At dClimate we are always researching ways of storing climate data in ways that are not only cloud-optimized but can leverage web3/p2p concepts such as trustlessness and immutability while at the same time not sacrificing on performance. The traditional GIS space has the tried and tested file formats such as NetCDF, Grib, TIFF, and more recently Zarr but we are curious what other novel data structures in the research space can assist us in addressing one of the biggest problems of our time.

Before we began our path to converting NetCDFs to Zarr natively on IPFS, which you can read about here, we had been exploring ways to store gridded data on IPFS without compromising query performance or storage space.
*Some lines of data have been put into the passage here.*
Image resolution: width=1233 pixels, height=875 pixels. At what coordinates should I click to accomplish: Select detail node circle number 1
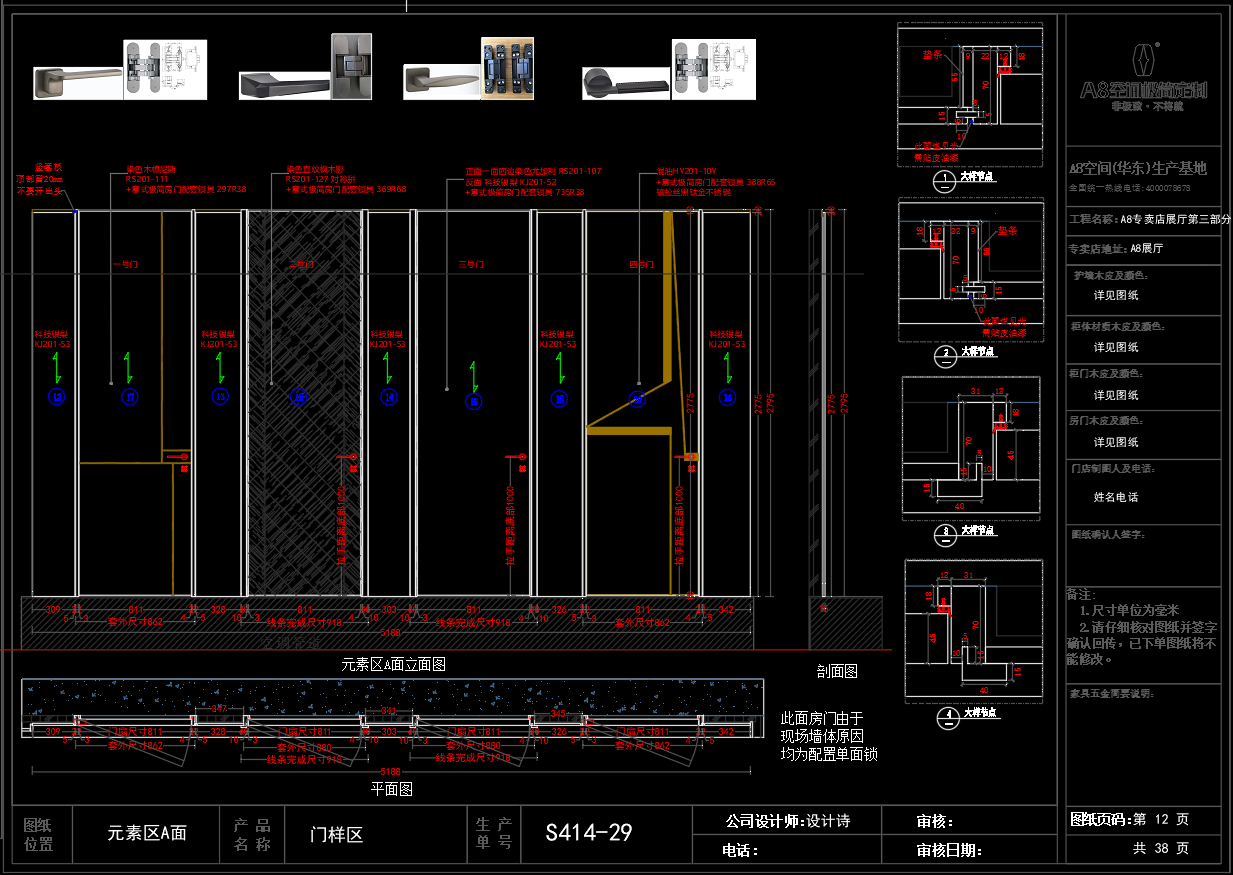coord(945,180)
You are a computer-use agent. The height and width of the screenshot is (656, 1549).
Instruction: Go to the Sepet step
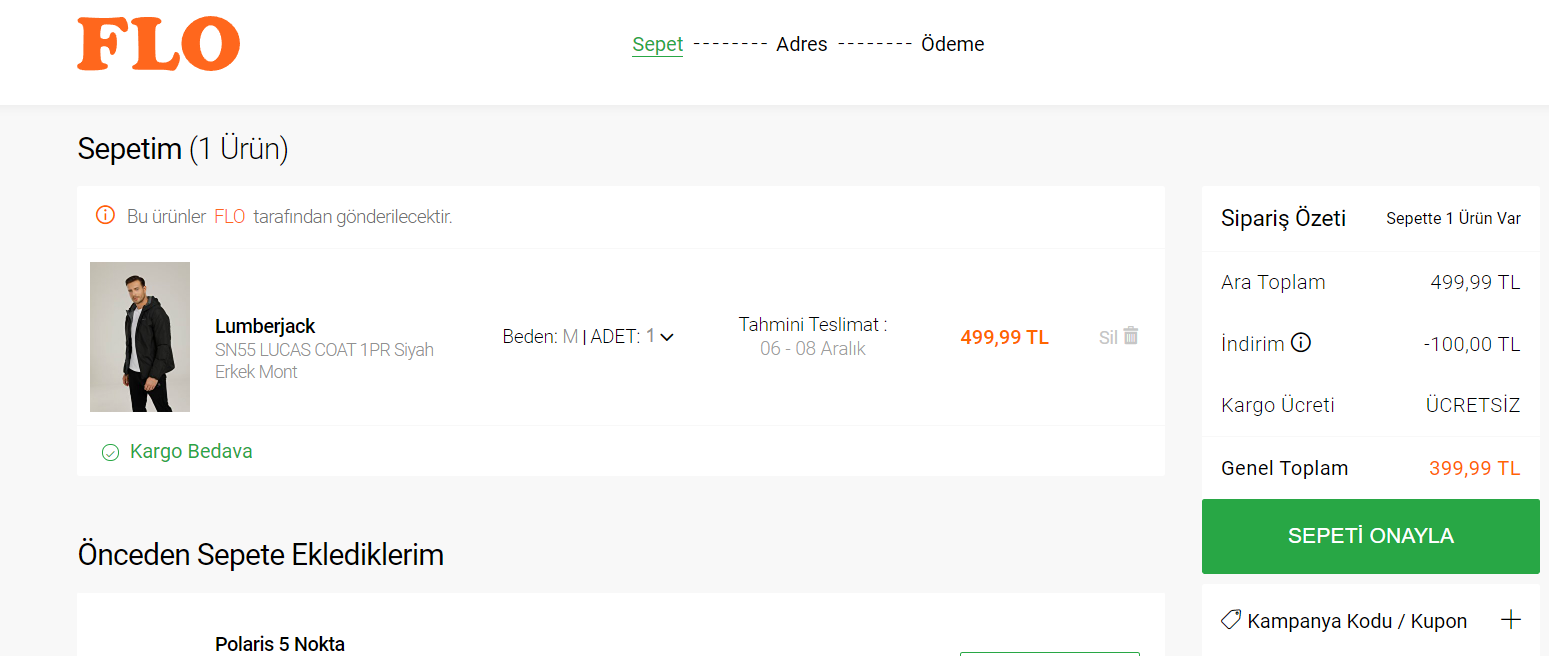click(x=658, y=44)
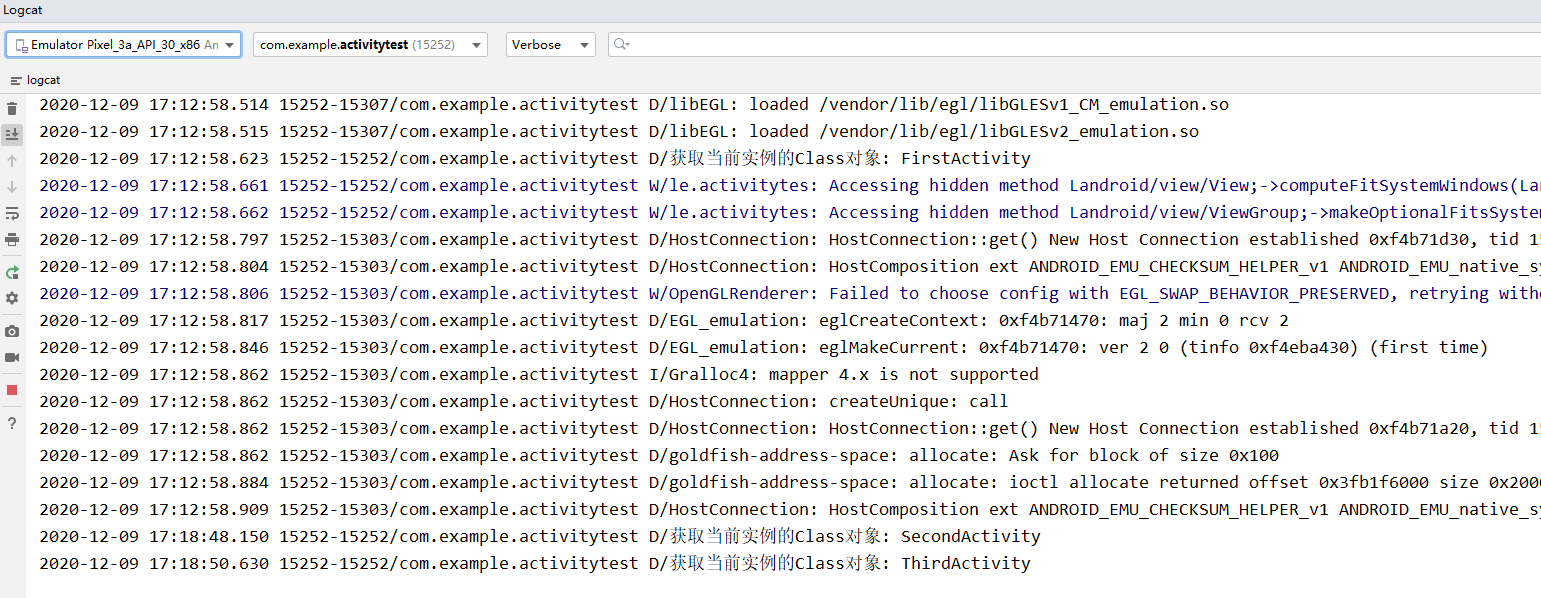Stop the running activitytest application
The width and height of the screenshot is (1541, 598).
click(12, 389)
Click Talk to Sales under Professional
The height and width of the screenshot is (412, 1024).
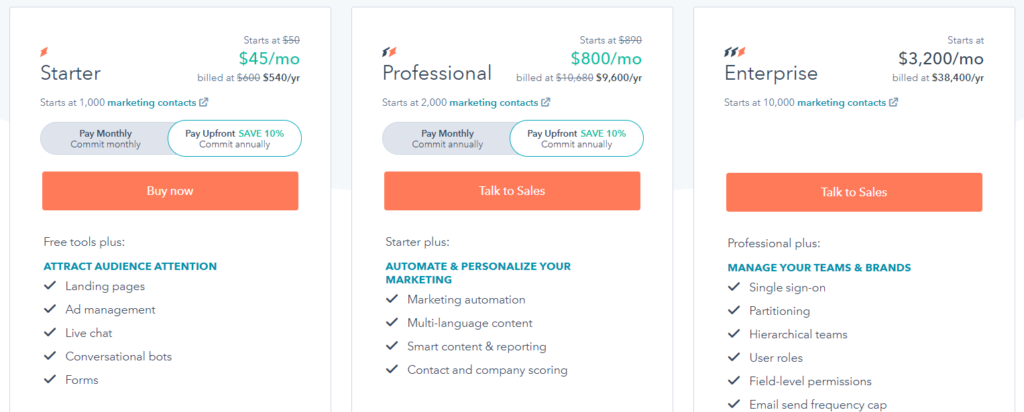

In our research we came across various implementations of Quadtrees and then via papers on storing sparse web graphs, the k² Time Series Raster. The papers had mentioned 10-10,000x querying speed improvement over NetCDF and Geotiff while also being compressed out of the box. Some of the "cons" were that the approach was experimental, data would have to be pre-processed, schemas would have to be implemented in IPLD(still a todo!) alongside a general lack of import support / would require transformers/codecs (in IPLD) for deserialization support elsewhere (ArcGIS, QGIS etc). Nevertheless since an implementation did not yet exist we figured it would be a worthwhile endeavor to pursue.

Overview

The dcdf library is a Rust implementation(with a Python Wrapper interface) of the Heuristic K^2 Raster algorithm as outlined in the paper, "Space-efficient representations of raster time series" by Silva Coira, Paramá, de Bernardo, and Seco.. This implementation is focused on encoding, publishing, and reading time series raster climate data on distributed content-adddressable storage on IPFS leveraging IPLD for data modeling.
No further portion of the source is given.